È interessante come Fontana sia riuscito ad inserire questo sentore di sogno e incubo in un congegno che spicca per l’iperrealismo di ogni altro suo aspetto: emblematica in tal senso la scelta di ripresa di un dialogo intrecciato tra quattro personaggi, in cui le due conversazioni parallele che stanno avendo luogo in un salotto vanno a sovrapporsi e fondersi, diventando quasi incomprensibili per lo spettatore che prova così esattamente ciò che proverebbe un quinto convitato. Il realismo del tratto è tale che, nonostante il protagonista attraversi una serie di scenari classici e abbia a che fare con personaggi quasi archetipici per il genere come la vedova in decadenza, il ricco volgare alle corse dei cavalli, il prelato devoto al potere più che alla croce, il temibile effetto Cluedo è scongiurato.

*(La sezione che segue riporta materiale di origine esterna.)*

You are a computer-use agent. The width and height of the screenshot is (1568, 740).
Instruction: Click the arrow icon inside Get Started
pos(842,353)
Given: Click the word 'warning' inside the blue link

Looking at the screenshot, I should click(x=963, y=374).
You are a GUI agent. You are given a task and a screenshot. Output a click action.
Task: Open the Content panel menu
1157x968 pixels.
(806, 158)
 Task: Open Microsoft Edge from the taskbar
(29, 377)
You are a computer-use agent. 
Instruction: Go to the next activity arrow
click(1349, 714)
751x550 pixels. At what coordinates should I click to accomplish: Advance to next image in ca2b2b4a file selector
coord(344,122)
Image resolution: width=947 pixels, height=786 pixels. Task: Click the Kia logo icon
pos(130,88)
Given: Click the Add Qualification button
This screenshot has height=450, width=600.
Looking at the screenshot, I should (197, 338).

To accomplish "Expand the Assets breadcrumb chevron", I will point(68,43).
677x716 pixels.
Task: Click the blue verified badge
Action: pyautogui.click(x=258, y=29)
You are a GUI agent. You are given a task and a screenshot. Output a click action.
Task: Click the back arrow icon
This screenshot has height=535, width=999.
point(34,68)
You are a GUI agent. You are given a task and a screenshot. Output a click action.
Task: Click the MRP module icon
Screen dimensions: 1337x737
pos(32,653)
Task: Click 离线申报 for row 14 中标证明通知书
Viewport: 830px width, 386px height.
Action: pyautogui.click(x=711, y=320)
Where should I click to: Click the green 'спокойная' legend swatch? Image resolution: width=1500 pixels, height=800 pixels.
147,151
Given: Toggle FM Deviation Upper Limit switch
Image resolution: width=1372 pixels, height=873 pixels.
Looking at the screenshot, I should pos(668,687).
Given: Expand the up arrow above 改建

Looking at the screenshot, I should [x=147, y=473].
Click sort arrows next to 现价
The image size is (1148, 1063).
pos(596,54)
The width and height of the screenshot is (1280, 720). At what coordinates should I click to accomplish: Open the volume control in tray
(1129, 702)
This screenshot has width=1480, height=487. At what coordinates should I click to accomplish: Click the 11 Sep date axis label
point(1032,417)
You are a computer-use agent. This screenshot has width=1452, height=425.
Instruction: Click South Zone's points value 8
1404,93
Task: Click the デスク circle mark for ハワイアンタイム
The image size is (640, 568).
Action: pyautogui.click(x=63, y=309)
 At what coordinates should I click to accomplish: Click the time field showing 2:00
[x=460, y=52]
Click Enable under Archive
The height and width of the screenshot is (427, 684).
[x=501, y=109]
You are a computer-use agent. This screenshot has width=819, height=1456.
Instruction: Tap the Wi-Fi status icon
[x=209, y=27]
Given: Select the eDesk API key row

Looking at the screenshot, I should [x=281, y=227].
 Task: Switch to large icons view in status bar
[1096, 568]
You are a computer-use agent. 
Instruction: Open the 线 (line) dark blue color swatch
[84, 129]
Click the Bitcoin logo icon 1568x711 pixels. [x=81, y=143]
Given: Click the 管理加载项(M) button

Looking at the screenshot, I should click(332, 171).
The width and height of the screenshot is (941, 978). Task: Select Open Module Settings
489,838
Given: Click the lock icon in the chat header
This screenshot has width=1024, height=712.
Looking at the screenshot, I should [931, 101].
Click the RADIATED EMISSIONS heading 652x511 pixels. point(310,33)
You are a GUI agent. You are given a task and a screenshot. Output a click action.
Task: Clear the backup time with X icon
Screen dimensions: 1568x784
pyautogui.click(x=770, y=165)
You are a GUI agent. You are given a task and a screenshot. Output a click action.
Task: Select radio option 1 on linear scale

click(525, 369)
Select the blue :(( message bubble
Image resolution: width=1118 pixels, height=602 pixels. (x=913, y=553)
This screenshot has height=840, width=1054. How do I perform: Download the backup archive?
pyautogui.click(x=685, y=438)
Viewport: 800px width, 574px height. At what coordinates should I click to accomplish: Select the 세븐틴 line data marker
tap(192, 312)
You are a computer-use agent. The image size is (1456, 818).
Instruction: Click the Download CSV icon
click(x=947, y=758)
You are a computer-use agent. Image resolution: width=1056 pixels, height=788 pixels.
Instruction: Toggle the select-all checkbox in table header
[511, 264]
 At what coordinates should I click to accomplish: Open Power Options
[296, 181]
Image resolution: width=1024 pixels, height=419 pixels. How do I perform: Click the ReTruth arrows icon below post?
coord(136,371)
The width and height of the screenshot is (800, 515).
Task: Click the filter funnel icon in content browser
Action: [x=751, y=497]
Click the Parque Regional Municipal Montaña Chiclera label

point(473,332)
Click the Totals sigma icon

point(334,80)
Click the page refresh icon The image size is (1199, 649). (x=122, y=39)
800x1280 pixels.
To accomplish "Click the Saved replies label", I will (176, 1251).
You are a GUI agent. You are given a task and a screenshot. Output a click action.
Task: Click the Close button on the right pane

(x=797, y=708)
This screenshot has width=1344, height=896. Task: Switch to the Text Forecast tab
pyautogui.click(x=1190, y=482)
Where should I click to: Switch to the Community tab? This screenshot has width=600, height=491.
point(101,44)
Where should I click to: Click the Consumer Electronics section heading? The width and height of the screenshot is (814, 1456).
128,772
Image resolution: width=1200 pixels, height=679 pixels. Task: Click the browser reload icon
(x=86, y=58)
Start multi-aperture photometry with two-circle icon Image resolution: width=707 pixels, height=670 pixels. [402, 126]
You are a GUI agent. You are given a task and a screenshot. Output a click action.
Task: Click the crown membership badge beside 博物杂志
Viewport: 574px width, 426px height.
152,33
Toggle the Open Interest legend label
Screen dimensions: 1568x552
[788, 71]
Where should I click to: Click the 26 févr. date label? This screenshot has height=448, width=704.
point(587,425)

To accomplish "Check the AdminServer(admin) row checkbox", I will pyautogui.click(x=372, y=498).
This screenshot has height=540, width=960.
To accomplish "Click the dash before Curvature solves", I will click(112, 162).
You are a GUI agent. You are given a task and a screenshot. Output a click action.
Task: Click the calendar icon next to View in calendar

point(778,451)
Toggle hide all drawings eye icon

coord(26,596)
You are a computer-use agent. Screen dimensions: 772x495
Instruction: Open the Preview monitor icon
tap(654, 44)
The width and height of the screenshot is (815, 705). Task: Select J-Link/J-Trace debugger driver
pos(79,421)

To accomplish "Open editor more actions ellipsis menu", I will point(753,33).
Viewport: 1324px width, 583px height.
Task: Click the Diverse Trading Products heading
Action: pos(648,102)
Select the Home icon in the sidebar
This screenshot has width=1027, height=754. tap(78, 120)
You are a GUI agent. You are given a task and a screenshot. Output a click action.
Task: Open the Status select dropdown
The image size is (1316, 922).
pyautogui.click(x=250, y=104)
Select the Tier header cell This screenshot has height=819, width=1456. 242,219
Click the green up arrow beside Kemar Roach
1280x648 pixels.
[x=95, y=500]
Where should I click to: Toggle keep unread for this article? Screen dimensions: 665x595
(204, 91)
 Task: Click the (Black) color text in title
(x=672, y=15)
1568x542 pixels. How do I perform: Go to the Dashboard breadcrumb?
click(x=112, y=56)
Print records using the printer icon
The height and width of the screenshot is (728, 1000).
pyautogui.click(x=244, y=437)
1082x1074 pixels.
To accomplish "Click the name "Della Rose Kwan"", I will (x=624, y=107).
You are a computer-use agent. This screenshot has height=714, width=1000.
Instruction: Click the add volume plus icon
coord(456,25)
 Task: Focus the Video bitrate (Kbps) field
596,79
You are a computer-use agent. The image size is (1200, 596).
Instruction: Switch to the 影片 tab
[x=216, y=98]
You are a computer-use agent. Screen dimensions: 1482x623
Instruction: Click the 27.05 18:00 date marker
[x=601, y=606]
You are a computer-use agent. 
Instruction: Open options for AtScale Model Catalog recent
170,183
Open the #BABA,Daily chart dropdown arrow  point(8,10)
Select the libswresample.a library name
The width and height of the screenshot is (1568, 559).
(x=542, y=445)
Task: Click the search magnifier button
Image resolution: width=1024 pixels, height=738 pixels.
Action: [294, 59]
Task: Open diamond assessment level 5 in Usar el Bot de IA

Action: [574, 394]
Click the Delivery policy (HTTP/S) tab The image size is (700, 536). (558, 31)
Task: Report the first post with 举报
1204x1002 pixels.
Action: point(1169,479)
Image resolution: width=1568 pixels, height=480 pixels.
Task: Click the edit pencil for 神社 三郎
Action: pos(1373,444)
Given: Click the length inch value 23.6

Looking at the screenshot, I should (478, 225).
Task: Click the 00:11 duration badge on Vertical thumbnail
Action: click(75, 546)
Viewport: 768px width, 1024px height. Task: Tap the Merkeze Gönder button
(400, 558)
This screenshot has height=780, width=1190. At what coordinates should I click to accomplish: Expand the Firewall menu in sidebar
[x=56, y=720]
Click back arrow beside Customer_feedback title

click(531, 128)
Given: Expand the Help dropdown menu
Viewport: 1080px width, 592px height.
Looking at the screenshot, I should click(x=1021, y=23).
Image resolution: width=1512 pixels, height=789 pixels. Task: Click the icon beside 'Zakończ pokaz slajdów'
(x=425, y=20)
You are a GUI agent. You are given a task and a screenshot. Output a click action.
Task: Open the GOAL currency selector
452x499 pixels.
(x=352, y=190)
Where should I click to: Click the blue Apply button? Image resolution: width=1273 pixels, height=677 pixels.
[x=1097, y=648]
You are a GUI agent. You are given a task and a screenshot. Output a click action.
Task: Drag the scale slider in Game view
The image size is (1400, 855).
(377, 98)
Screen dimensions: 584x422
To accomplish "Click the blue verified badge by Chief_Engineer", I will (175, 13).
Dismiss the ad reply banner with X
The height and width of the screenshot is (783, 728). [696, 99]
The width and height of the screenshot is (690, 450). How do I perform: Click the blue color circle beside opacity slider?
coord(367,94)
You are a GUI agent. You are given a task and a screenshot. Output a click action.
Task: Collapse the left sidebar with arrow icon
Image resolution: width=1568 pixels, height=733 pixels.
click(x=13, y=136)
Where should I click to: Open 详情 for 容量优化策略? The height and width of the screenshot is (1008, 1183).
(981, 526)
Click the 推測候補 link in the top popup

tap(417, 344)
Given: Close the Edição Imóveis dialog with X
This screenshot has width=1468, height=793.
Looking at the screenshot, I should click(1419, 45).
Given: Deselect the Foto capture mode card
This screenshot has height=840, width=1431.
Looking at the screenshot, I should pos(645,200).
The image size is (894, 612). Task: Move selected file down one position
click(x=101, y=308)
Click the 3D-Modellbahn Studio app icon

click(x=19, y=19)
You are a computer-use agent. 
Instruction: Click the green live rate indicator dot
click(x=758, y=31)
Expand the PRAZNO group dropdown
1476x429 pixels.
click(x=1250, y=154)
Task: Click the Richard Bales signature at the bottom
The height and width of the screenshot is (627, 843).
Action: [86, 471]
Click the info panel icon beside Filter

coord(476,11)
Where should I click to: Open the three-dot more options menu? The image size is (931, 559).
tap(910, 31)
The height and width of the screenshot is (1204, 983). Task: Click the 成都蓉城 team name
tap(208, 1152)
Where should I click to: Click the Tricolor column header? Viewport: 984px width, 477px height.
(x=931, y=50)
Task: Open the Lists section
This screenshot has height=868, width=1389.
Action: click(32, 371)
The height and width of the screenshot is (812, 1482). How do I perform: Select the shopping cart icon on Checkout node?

Ogni personaggio, e per traslato l’intera pellicola, ha infatti una forte tridimensionalità, un motivo solido per trovarsi dov’è e agire come fa, una storia sullo sfondo appena accennata e che lascia la voglia di saperne di più. L’impressione allo scorrere dei titoli di coda è che la forza di Azor sia in quel male che non ci viene spiegato, ma ci viene solo fatto scorrere lungo la schiena come un brivido.